Not a problem I have had before. When booting up, I get two short beeps and the computer asks I either check RAM F5 (did full tests and all tests come up fine), continue with F1 or do F12 for set up. I have tried all and am unable to find anything wrong.

The two beeps started about three weeks ago. Just before the two short beeps started happening upon boot up, I was getting one long beep for about a month prior.

A week ago, I was unable to get it to boot at all and ended up reinstalling the OS, which worked fine for a few days when it started with the two beeps again. Now we are back to the computer asking I either check RAM F5, continue with F1 or do F12 for set up before it fully boots. Hitting F1 booted it up fine...or so it seems until I shut down and have to turn it back on again.

I have reseated the RAM, checked for tight fits on all hard ware. Replaced the video card 6 months ago. Fan works strong and I made sure it was dust free. Did discover the sata cable for the hard drive was bad and replaced when I did the reinstall of the OS. Computer is not quite two years old. XPS 420 Dell with Vista 32 bit and up to date on all updates. Any suggestions?

Looks like:

a) RAM timings are wrong (maybe RAM or CPU is overclocked?)
b) PSU isn't producing enough juice (check voltages in BIOS)
c) RAM needs replacing (try one stick at the time, or different slots)

• _List of tasks_
- 1) In the computer troubleshooting post, what model of computer is being described?
- 2) Reproduce the computer troubleshooting post word for word, starting with "a) RAM timings" and going on through "or different slots)".
- 3) Write what comes next in the computer troubleshooting post, picking up after its final line.

• _Supplied information_
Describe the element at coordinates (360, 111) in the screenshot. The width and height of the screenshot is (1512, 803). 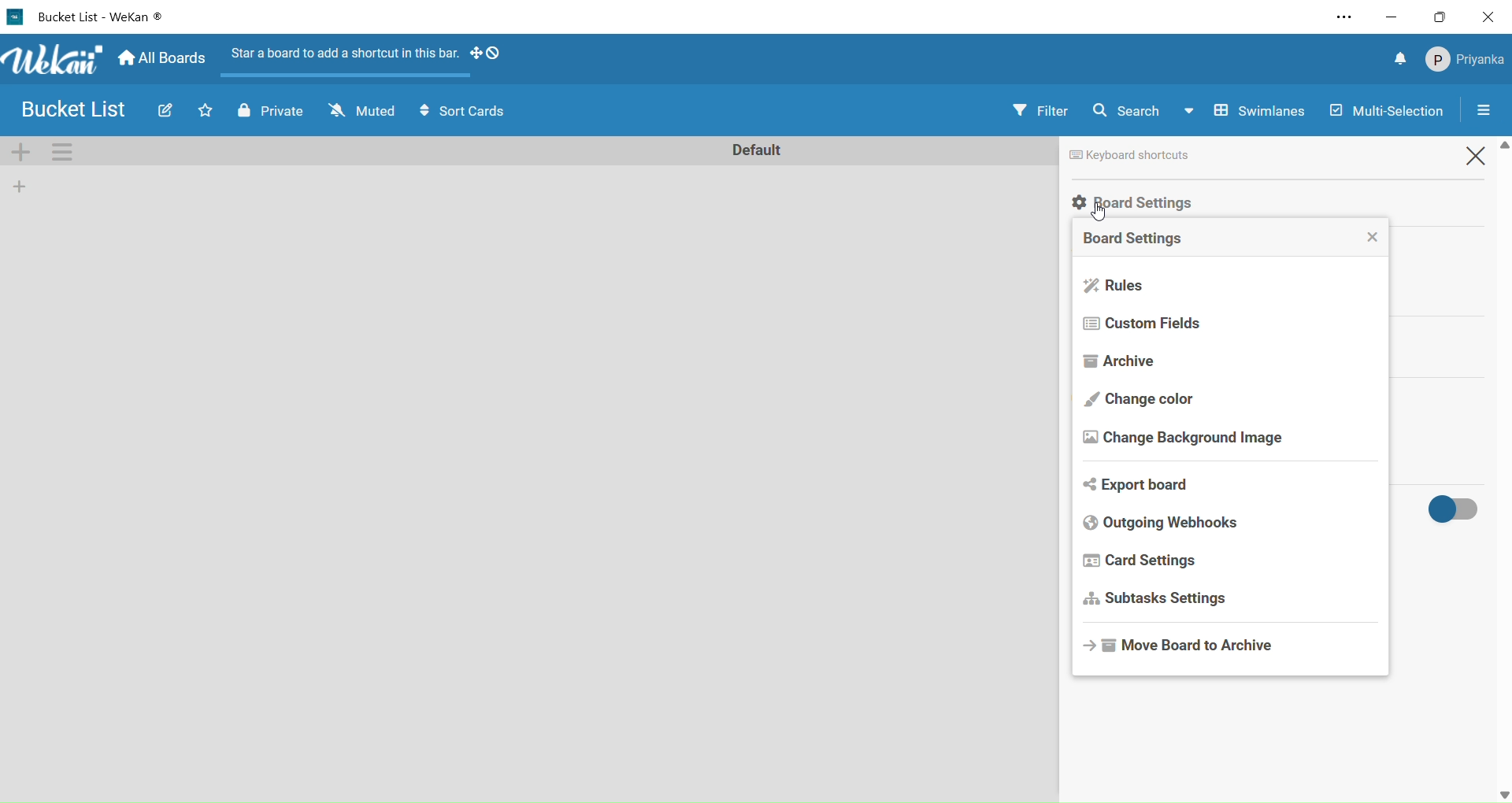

• _Expected outputs_
- 1) An XPS 420 Dell running Vista 32 bit.

- 2)
a) RAM timings are wrong (maybe RAM or CPU is overclocked?)
b) PSU isn't producing enough juice (check voltages in BIOS)
c) RAM needs replacing (try one stick at the time, or different slots)

- 3)
d) BIOS needs updating (only if RAM is brand-new and not on the Dell's aprooved list)

Looks like:

a) RAM timings are wrong (maybe RAM or CPU is overclocked?)
b) PSU isn't producing enough juice (check voltages in BIOS)
c) RAM needs replacing (try one stick at the time, or different slots)
d) BIOS needs updating (only if RAM is brand-new and not on the Dell's aprooved list)

Thank you! A couple questions:
a) How do I tell if it is overclocked and how do I check the timing?
b) What voltage should it be running at?
c) Bought new Dell RAM and replaced.
d) checked bios with Dell and it is what its supposed to be.

~~Mary

a) If you haven't tempered with FSB frequency and multipliers (and no one else did, including some performance-tuning utility) , then there is nothing you can do, except revert to defaults in BIOS.
b) The default voltage depends on RAM model. I suggest that you use some voltage-monitoring tool like HWMonitor. You can test-drive by running some 3D power-hungry game while HWMonitor is running. It will record low-points and high-points of your voltages. They shouldn't oscillate at all (unlike temperatures).
Consider this some sort of PSU test. If the voltages oscillate, then PSU's power capacity is definitely impaired.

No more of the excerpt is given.